Expression of E-cadherin is known to decrease with EMT, and EMT plays an important role in cancer malignancy by promoting cancer invasion and metastasis.1114) Decreased expression of CRIM1 in cancer cells may promote EMT, followed by cancer invasion and metastasis. Claudin-1 is a protein involved in formation of tight junctions.2325) In colorectal cancer, deregulated expression of claudin-1 has been reported to cause tight junction failure and increase cell motility and metastatic potential.2325) In addition, it has been reported that expression of claudin-1 is increased by stimulation of the inflammatory cytokine TNF-α, promoting EMT.17,18) Therefore, claudin-1 has been investigated for use as a marker of malignancy in cancer. We found that CRIM1 is involved in control of expression of claudin-1. Further study of CRIM1 may shed new light on promotion of malignancy in cancer cells. It has been reported that FAK is activated by phosphorylation, and that activated FAK increases cell motility.15,16) We found that decreased expression of CRIM1 enhances FAK phosphorylation. Although the proportion of pFAK in CRIM1-knockdown ACHN cells was low in 24 h after reseeding, the proportion increased at 72 h after reseeding. Therefore, it appears that CRIM1 usually restricts the motility of cells by suppressing phosphorylation of FAK. There are many reports that FAK is involved in cancer proliferation, invasion and metastasis, and anti-cancer drugs targeting FAK are being developed.15,16,26,27) Therefore, compounds that increase the activity of CRIM1, a membrane protein involved in FAK activity control, may also function as anti-cancer agents. Decreased expression of CRIM1 induced an increase in mRNA levels of Snail, Slug, and ZEB-1, which are transcriptional repressors of E-cadherin.1114) This suggests that CRIM1 is involved in suppression of Snail, Slug, and ZEB-1 gene expression, and that reduced CRIM1-mediated suppression promotes expression of these genes. Notch, a membrane protein, has been reported to be involved in transcriptional regulation of several genes.28,29) The mechanism by which CRIM1 suppresses gene expression remains unclear, and is a promising subject for further research.

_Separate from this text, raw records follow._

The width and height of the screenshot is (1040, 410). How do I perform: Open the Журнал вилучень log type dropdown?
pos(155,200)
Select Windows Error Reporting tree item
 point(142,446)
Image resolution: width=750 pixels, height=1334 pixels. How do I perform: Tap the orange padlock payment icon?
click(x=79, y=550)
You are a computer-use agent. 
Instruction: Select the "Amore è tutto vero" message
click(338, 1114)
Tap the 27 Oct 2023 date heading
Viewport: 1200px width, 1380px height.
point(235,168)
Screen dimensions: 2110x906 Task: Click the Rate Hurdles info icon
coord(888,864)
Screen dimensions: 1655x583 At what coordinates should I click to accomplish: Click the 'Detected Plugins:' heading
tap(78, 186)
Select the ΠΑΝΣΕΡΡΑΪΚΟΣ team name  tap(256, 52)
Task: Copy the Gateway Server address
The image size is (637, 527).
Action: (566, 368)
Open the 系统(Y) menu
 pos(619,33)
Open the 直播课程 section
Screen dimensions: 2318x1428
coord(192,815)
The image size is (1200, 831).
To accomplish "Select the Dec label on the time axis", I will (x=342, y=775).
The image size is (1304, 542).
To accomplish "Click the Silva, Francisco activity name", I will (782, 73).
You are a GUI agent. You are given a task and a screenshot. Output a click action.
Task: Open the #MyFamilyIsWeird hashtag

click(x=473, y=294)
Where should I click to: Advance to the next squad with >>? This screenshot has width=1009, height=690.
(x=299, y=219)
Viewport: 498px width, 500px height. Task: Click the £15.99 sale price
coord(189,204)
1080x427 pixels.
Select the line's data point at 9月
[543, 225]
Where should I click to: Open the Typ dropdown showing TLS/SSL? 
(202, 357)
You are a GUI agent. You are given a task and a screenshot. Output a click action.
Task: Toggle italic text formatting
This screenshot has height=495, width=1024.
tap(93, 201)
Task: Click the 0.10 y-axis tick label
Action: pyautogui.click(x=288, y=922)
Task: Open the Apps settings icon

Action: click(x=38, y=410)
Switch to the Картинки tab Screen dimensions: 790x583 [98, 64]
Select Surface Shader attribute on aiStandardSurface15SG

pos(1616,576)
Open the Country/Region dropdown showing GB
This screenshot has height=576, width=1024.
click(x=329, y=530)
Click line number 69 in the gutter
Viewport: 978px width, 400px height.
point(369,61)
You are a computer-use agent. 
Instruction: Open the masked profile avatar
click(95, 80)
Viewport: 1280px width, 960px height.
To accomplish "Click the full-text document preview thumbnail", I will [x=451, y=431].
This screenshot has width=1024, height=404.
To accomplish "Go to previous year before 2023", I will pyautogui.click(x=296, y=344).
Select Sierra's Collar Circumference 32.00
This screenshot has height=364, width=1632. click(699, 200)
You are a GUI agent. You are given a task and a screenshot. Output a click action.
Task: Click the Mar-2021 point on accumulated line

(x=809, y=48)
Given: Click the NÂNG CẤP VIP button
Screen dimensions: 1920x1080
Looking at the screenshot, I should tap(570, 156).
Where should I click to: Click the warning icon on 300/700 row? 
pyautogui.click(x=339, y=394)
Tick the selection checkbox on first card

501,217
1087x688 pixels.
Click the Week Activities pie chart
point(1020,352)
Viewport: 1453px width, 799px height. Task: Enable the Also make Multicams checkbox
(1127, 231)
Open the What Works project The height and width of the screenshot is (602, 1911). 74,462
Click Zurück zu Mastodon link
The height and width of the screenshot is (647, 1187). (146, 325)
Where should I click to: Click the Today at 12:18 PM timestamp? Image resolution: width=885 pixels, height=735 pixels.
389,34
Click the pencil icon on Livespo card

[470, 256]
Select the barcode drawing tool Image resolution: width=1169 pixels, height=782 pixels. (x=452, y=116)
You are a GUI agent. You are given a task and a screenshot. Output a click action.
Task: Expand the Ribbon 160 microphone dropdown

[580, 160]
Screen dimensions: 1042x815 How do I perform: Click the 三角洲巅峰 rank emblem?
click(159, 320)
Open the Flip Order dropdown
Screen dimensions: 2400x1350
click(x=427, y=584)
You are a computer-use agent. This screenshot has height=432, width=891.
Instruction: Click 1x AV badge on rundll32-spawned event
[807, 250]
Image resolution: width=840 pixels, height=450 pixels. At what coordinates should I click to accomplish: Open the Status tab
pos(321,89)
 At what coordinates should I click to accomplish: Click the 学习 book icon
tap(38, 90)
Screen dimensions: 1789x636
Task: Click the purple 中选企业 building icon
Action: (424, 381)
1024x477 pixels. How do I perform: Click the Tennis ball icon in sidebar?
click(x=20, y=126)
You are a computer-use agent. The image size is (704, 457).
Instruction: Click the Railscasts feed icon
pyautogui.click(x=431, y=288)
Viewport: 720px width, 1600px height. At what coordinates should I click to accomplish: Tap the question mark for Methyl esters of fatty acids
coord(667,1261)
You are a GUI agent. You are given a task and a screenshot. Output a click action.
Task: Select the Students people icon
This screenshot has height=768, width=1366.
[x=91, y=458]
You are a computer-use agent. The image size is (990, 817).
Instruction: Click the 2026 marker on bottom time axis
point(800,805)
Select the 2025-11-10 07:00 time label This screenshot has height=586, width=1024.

In addition, decreased expression of CRIM1 induced an increase in mRNA levels of MMP2 and 9; administration of inhibitors of MMP2 and 9 reversed the decrease in E-cadherin. MMP2 and 9 have been reported to be involved in degradation of E-cadherin.21) These findings suggest that the decrease in E-cadherin mediated by CRIM1 knockdown is regulated at both the mRNA and protein levels. It is unknown whether CRIM1 and E-cadherin bind directly, but CRIM1 and E-cadherin have each been reported to be associated with β-catenin.30) CRIM1 may stabilize E-cadherin by forming a complex via β-catenin. We used a yeast two-hybrid system to search for intracellular binding factors of CRIM1 and obtained several candidate binding factors (Sugiyama et al., in preparation). Further study of these factors may reveal the mechanism by which E-cadherin stabilizes CRIM1.

CRIM1 has been reported to be involved in promotion of EMT in lung cancer and prostate cancer.31,32) We demonstrated that loss of CRIM1 expression in renal carcinoma cells causes EMT. These conflicting results suggest that the function of CRIM1 may differ with tissue type or cellular origin. Analysis of the intracellular binding factors of CRIM1 may clarify the tissue-dependent modes of action of CRIM1.

TNF-α is known to induce EMT in cancer cells.20,22) When ACHN cells were treated with TNF-α, expression of E-cadherin decreased, expression of claudin-1 increased and EMT occurred, but expression of CRIM1 simultaneously decreased. This result suggests that a decrease in expression of CRIM1 is required for EMT under physiological conditions. Methods to control the occurrence of EMT can contribute to development of cancer therapies. Therefore, investigation of compounds that decrease the expression of CRIM1 or molecular ligands that regulate CRIM1 activity may facilitate development of novel drugs for cancer treatment.

Conflict of Interest

The authors declare no conflict of interest.